Il Tar Abruzzo ha sollevato una questione di costituzionalità sulle disposizioni della riforma Madia della Pubblica amministrazione recanti il passaggio del corpo forestale nell’arma dei carabinieri. Una trasformazione all’epoca fortemente osteggiata dai forestali, contrari alla militarizzazione.
Perché la riforma? Si adduceva tra le ragioni principali una maggiore efficienza operativa. È successo il contrario, e la stagione di incendi che sta devastando l’Italia lo dimostra. In una mozione presentata al Consiglio regionale toscano il 19 luglio scorso si rileva che il decreto attuativo della delega (177/2016) ha assegnato ai carabinieri 6.400 unità e ai vigili del fuoco appena 360; che 3 elicotteri antifuoco dati ai carabinieri sono stati destinati ad altro uso; che dei 17 assegnati ai vigili del fuoco solo 7 erano stati utilizzati nel mese precedente contro gli incendi; che dei 2.000 dirigenti e operatori che si occupavano delle attività anti-incendi solo 300 sono passati ai vigili del fuoco, sempre più a corto di risorse e mezzi aerei e terrestri, e nel quadro di una «diffusa confusione normativa e comportamentale».
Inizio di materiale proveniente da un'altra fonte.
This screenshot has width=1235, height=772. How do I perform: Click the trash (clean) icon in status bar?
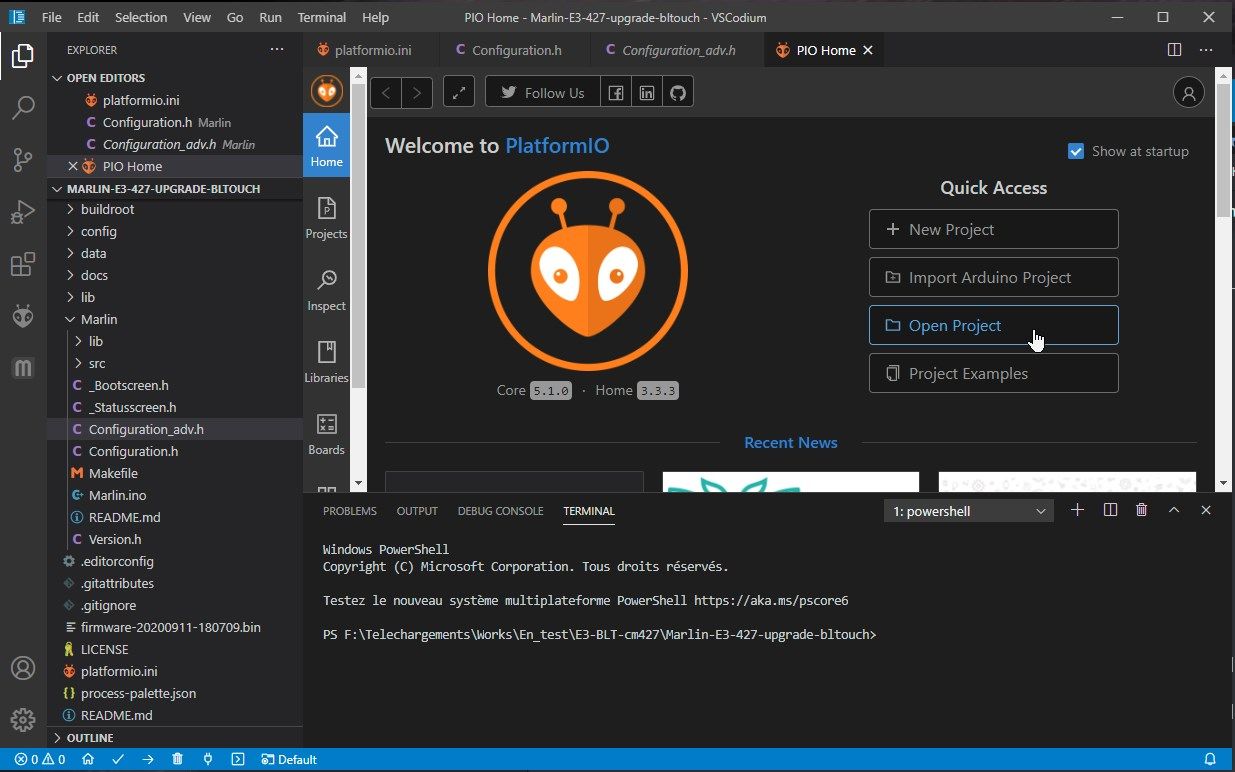pyautogui.click(x=177, y=759)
Eppure, lo sapevamo tutti che la stagione degli incendi estivi si sarebbe ripetuta. Una riforma importante come l’assorbimento dei forestali nei carabinieri poteva e doveva cercare sul campo la propria consacrazione. Al contrario, dimostra come non si fanno le riforme.
La stessa legge Madia è stata già fulminata dalla Corte costituzionale (251/2015) nel punto nodale di aver previsto un mero parere – e non l’intesa – per interventi nelle materie di competenza concorrente o residuale delle regioni. Alle accuse di incompetenza nella scrittura della legge la ministra rispose che la Corte aveva cambiato giurisprudenza, cogliendo gli uffici di sorpresa. Peccato che non fosse affatto vero. Il principio di leale collaborazione, dal quale l’intesa necessaria direttamente discende, è da tempo radicato nella giurisprudenza. Quindi, niente sorpresa. Bastava leggere.
Possiamo anche dire che il problema, prima che dalla riforma, veniva in buona parte dalla riforma costituzionale sbilenca e sciagurata del titolo V fatta nel 2001. Ma rimane il fatto che le riforme si fanno con la Costituzione che c’è. Ce lo insegna l’Italicum, scritto anticipando una modifica della Costituzione poi respinta dal popolo sovrano, e ora causa di forti turbolenze politiche.
Più in generale, la legge Madia indica un riformatore sciatto e approssimativo, incapace di valutare l’impatto del cambiamento che si va a introdurre, di ascoltare i pareri tecnici e ancor meno i mondi di riferimento toccati dalla riforma. Non è affatto un caso isolato. Possiamo forse dimenticare la riforma delle province e delle aree metropolitane? Nessuno sa bene in Italia chi si occupa delle strade e delle scuole già di competenza provinciale, e le città metropolitane sono ectoplasmi istituzionali. E che dire del Jobs act, e del connesso crollo dei rapporti a tempo indeterminato al venir meno degli incentivi? E i voucher, con il truffaldino scippo di referendum? E la buona scuola, che non ha risolto nessuno dei problemi antichi, e ne ha aggiunti parecchi di nuovi? L’Italia dei governicchi ha fatto riforme epocali. L’Italia dei premi e delle maggioranze blindate non riesce a scrivere un testo legislativo decente.
Ora il Tar Abruzzo adduce, secondo le notizie di stampa, la violazione degli articoli 2, 4, 76 e 77 della Costituzione (diritto al lavoro, limiti della delega legislativa). Non sono, a prima vista, argomenti fortissimi. Per la delega, da tempo ormai ne vediamo sostanzialmente in bianco: molte parole, pochi limiti effettivi. Quanto al diritto al lavoro, la soppressione di un segmento di organizzazione pubblica e la conseguente perdita di posti di lavoro non trova di per sé ostacoli costituzionalmente insuperabili. Può forse trovarli una trasformazione? A quanto si intende, il Tar trova rilevante che non di una qualunque trasformazione si tratti, ma del passaggio da una organizzazione civile a una militare.
Vedremo meglio leggendo l’ordinanza del Tar. Intanto si conferma che il solipsismo del riformatore si traduce in malgoverno. Del resto, è ovvio che non basti occupare la poltrona. Ci vuole anche intelligenza.